— GIVEN DATA —
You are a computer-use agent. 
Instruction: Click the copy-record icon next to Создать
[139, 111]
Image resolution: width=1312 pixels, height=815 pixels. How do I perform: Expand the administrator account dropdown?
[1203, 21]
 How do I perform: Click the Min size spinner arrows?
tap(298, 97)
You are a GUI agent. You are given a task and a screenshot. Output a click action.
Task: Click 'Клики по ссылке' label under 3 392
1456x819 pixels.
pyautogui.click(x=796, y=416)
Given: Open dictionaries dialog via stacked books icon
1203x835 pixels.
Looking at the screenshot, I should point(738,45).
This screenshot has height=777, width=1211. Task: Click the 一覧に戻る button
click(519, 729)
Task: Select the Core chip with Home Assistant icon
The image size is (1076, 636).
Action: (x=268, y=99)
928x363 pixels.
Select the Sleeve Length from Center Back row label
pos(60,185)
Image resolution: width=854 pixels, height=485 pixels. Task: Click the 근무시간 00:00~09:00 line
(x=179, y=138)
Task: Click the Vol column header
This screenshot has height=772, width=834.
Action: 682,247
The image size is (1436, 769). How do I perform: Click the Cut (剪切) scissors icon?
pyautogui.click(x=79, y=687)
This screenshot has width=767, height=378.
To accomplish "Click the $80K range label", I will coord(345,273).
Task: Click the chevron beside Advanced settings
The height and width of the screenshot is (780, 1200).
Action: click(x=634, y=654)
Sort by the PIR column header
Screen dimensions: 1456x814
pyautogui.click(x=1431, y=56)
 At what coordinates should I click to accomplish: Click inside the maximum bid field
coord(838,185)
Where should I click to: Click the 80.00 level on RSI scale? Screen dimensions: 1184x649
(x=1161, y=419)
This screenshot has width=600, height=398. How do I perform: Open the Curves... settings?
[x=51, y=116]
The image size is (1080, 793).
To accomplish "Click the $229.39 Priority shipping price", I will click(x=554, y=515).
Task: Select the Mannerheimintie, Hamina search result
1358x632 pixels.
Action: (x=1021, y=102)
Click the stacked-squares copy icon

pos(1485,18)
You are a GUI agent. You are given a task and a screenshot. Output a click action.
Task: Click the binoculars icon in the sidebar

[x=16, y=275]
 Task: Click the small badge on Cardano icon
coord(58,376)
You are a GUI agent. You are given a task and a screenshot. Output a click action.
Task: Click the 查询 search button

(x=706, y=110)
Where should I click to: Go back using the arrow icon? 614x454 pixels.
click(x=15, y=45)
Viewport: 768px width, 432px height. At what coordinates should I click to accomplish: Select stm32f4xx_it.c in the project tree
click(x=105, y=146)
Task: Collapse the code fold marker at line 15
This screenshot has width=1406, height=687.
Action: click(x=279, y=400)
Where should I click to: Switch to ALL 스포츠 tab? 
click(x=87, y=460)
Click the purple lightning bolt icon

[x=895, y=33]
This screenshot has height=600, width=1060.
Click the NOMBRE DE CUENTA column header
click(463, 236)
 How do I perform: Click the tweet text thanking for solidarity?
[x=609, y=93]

— WORK TO BE COMPLETED —
Count every line in the preceding entries where the string "will" appears, then state only the total.

— SOLUTION TO THE EXERCISE —
2